***** RECORDS SUPPLIED *****

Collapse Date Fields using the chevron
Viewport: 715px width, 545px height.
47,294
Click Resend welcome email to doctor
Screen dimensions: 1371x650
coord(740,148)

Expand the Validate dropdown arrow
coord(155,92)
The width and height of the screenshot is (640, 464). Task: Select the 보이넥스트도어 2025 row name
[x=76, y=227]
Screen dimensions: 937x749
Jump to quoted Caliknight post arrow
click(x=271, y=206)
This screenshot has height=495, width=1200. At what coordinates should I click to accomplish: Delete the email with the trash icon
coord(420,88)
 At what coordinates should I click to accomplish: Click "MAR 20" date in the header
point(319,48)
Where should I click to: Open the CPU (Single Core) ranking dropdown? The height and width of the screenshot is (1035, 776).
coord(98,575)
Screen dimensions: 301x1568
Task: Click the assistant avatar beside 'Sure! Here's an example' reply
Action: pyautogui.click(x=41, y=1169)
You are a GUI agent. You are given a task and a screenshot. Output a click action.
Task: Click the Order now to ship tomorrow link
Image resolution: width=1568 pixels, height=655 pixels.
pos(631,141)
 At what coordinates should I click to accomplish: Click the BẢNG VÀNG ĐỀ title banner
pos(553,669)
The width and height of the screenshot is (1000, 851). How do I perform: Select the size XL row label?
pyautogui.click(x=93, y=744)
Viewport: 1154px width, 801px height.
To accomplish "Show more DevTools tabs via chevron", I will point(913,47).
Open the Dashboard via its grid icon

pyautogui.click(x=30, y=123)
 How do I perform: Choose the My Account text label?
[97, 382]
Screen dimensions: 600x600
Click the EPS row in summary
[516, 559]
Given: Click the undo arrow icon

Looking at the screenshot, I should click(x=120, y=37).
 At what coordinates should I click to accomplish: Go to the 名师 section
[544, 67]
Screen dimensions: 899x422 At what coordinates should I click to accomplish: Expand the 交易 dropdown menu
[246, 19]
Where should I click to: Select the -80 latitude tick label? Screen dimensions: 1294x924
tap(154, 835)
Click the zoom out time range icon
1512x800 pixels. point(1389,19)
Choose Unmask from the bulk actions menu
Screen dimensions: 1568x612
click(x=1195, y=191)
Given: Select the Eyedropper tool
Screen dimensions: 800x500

*****

#### AIM OF THE TASK:
Produce the whole listing once more, exactly.

#### WRITTEN RESPONSE:
Collapse Date Fields using the chevron
Viewport: 715px width, 545px height.
47,294
Click Resend welcome email to doctor
Screen dimensions: 1371x650
coord(740,148)

Expand the Validate dropdown arrow
coord(155,92)
The width and height of the screenshot is (640, 464). Task: Select the 보이넥스트도어 2025 row name
[x=76, y=227]
Screen dimensions: 937x749
Jump to quoted Caliknight post arrow
click(x=271, y=206)
This screenshot has height=495, width=1200. At what coordinates should I click to accomplish: Delete the email with the trash icon
coord(420,88)
 At what coordinates should I click to accomplish: Click "MAR 20" date in the header
point(319,48)
Where should I click to: Open the CPU (Single Core) ranking dropdown? The height and width of the screenshot is (1035, 776).
coord(98,575)
Screen dimensions: 301x1568
Task: Click the assistant avatar beside 'Sure! Here's an example' reply
Action: pyautogui.click(x=41, y=1169)
You are a GUI agent. You are given a task and a screenshot. Output a click action.
Task: Click the Order now to ship tomorrow link
Image resolution: width=1568 pixels, height=655 pixels.
pos(631,141)
 At what coordinates should I click to accomplish: Click the BẢNG VÀNG ĐỀ title banner
pos(553,669)
The width and height of the screenshot is (1000, 851). How do I perform: Select the size XL row label?
pyautogui.click(x=93, y=744)
Viewport: 1154px width, 801px height.
To accomplish "Show more DevTools tabs via chevron", I will point(913,47).
Open the Dashboard via its grid icon

pyautogui.click(x=30, y=123)
 How do I perform: Choose the My Account text label?
[97, 382]
Screen dimensions: 600x600
Click the EPS row in summary
[516, 559]
Given: Click the undo arrow icon

Looking at the screenshot, I should click(x=120, y=37).
 At what coordinates should I click to accomplish: Go to the 名师 section
[544, 67]
Screen dimensions: 899x422 At what coordinates should I click to accomplish: Expand the 交易 dropdown menu
[246, 19]
Where should I click to: Select the -80 latitude tick label? Screen dimensions: 1294x924
tap(154, 835)
Click the zoom out time range icon
1512x800 pixels. point(1389,19)
Choose Unmask from the bulk actions menu
Screen dimensions: 1568x612
click(x=1195, y=191)
Given: Select the Eyedropper tool
Screen dimensions: 800x500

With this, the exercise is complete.